#### [Activity]
Give again, word for word, every line below from the one that has "Image resolution: width=1142" through the one that has "Task: Click the 2024 x-axis year label", both included, and no others.
+++
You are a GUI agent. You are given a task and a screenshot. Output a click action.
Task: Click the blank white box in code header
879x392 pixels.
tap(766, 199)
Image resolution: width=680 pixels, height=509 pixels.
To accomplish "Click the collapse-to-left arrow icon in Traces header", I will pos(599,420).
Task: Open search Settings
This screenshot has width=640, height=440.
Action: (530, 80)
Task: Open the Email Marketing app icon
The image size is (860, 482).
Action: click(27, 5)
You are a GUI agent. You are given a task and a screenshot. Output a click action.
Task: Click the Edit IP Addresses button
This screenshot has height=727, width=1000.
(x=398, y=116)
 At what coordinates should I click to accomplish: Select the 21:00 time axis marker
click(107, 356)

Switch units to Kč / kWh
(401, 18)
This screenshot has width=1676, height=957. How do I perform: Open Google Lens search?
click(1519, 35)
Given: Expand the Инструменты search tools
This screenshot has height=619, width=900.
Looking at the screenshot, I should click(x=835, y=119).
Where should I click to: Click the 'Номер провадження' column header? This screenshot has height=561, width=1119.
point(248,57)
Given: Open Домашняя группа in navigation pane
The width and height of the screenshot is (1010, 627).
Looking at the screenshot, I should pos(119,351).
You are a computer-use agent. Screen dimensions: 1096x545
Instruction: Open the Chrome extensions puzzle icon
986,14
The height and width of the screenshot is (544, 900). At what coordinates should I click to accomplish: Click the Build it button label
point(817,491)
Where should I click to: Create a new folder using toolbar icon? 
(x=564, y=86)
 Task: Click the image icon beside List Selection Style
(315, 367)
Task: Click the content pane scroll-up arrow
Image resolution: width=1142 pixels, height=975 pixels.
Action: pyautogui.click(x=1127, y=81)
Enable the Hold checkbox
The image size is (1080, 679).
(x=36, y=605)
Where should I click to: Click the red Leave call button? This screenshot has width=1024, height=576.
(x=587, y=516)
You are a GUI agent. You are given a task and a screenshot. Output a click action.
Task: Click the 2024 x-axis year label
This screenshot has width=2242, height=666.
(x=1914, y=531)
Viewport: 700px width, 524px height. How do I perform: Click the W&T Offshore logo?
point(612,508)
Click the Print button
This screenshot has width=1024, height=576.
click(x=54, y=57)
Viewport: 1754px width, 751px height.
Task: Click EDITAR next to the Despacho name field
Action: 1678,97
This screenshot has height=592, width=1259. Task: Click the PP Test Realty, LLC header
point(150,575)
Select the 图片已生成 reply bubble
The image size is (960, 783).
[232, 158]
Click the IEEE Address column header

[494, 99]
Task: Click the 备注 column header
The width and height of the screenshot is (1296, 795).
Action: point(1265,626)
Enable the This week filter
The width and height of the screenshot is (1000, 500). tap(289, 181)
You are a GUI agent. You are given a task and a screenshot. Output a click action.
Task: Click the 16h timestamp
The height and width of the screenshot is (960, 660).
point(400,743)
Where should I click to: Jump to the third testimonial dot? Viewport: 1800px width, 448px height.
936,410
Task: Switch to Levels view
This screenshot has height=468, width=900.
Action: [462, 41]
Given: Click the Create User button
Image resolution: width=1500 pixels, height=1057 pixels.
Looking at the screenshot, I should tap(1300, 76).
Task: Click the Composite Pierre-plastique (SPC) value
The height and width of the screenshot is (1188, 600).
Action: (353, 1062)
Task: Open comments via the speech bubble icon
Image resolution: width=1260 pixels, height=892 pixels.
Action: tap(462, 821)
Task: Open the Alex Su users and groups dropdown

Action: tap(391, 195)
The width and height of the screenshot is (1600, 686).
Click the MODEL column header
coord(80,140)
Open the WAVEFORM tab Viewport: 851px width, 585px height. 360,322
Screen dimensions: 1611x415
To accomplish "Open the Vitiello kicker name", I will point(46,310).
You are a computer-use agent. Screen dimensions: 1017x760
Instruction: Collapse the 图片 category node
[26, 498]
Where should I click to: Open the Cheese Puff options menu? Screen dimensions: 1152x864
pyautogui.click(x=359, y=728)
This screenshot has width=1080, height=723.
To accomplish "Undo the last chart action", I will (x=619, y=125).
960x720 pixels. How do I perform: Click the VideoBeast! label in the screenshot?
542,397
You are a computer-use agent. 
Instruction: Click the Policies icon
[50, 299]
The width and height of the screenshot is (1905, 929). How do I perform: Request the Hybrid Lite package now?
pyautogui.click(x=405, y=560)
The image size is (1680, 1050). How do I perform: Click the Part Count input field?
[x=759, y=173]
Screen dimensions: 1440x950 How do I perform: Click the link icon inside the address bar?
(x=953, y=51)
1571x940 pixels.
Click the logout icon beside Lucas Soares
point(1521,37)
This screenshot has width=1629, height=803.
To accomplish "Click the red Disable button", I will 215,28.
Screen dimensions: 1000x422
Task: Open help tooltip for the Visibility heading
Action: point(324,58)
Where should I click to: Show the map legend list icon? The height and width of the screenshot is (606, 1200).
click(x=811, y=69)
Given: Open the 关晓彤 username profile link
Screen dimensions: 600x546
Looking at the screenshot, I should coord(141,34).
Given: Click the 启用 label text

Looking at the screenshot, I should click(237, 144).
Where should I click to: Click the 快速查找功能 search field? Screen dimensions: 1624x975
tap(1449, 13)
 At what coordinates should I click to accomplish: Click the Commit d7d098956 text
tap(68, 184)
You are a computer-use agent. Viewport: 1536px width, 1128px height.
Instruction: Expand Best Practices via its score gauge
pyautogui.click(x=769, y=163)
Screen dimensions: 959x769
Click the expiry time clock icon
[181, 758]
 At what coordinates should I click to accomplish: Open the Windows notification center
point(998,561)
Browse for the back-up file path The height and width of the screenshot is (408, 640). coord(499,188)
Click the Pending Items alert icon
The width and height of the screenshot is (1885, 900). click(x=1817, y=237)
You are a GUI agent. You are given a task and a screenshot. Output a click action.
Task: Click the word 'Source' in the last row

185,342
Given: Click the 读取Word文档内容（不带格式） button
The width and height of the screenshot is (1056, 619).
+++
#### [Solution for this task]
Image resolution: width=1142 pixels, height=975 pixels.
Action: pyautogui.click(x=1127, y=81)
Enable the Hold checkbox
The image size is (1080, 679).
(x=36, y=605)
Where should I click to: Click the red Leave call button? This screenshot has width=1024, height=576.
(x=587, y=516)
You are a GUI agent. You are given a task and a screenshot. Output a click action.
Task: Click the 2024 x-axis year label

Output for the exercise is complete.